Without going into details of the individual patches, let me give you a
high level view of this series:

  1) Entry code handling:

     That's completely broken vs. the careful ordering and instrumentation
     protection of the entry code. You can't just slap stuff randomly
     into places which you think are safe w/o actually trying to understand
     why this code is ordered in the way it is.

     This clearly was never built and tested with any of the relevant
     debug options enabled. Both build and boot would have told you.

This is intended to avoid a race condition when entry or exit from isolation
happens at the same time as an event that requires synchronization.
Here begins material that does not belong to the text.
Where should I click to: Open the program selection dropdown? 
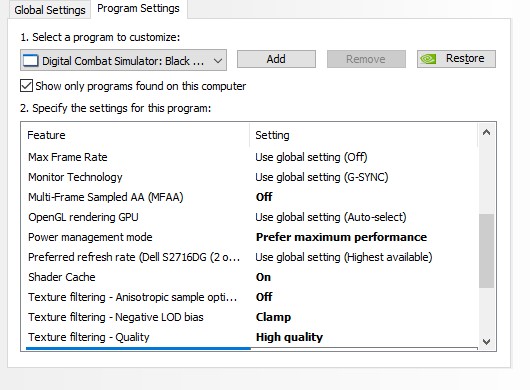pos(123,60)
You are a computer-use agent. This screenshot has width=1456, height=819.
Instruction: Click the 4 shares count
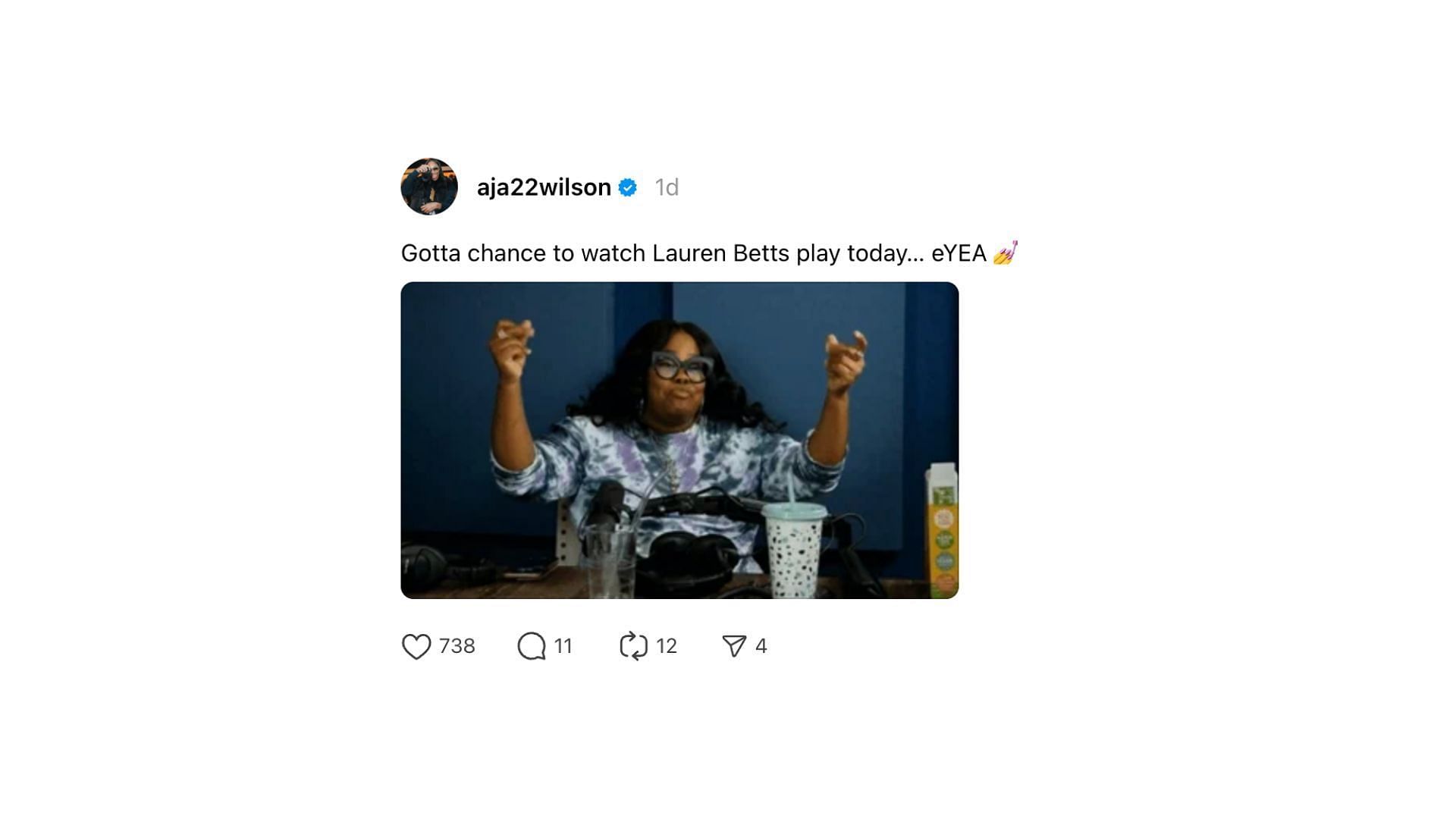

The idea
is, it is possible to insulate the core from all events while it is running
isolated task in userspace, it will receive those calls normally after
breaking isolation and entering kernel, and it will synchronize itself on
kernel entry.

It does not matter what your intention is. Fact is that you disrupt a
carefully designed entry code sequence without even trying to point out
that you did so because you don't know how to do it better. There is a
big fat comment above enter_from_user_mode() which should have make you
ask at least. Peter and myself spent month on getting this correct
vs. RCU, instrumentation, code patching and some more things.

From someone who tries to fiddle with such a sensitive area of code it's
not too much asked that he follows or reads up on these changes instead
of just making uninformed choices of placement by defining that this new
stuff is the most important thing on the planet or at least documenting
why this is correct and not violating any of the existing constraints.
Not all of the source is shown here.